Copy every line from the material below that holds "accomplish".

○ ○ ○ ○

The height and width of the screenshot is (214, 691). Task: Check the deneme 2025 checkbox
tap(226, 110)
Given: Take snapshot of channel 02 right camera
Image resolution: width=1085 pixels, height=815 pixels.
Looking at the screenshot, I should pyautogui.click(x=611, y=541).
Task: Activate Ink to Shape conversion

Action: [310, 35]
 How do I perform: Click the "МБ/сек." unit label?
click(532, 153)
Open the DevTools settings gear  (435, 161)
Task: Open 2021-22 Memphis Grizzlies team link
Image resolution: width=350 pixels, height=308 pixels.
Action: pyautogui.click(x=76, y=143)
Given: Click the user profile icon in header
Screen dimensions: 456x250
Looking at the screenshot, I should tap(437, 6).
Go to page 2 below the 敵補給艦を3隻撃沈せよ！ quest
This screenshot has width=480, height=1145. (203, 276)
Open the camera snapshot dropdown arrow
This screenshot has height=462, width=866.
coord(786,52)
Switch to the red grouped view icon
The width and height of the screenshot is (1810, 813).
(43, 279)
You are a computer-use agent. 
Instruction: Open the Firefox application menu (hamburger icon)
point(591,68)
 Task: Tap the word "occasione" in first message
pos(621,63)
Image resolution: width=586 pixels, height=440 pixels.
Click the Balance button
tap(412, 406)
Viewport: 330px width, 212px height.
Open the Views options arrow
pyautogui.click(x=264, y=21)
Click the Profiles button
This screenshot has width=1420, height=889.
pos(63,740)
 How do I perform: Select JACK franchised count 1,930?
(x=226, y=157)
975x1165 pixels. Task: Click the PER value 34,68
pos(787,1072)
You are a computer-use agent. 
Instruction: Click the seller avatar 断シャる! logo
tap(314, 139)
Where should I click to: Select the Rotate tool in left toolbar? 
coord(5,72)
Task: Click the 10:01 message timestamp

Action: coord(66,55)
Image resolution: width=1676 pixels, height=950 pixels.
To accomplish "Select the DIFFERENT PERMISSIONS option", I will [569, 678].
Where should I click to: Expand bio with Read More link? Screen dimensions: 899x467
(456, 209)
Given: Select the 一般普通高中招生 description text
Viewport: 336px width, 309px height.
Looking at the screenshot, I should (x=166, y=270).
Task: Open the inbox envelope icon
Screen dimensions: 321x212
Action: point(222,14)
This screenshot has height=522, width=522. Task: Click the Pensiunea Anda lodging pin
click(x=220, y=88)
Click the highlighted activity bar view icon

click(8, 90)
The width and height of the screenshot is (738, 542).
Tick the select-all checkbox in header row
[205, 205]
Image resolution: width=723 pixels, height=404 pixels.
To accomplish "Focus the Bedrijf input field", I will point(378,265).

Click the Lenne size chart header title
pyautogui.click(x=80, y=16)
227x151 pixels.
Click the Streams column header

○ ○ ○ ○

▶ _Response to the exercise_:
To accomplish "Select the DIFFERENT PERMISSIONS option", I will [569, 678].
To accomplish "Focus the Bedrijf input field", I will point(378,265).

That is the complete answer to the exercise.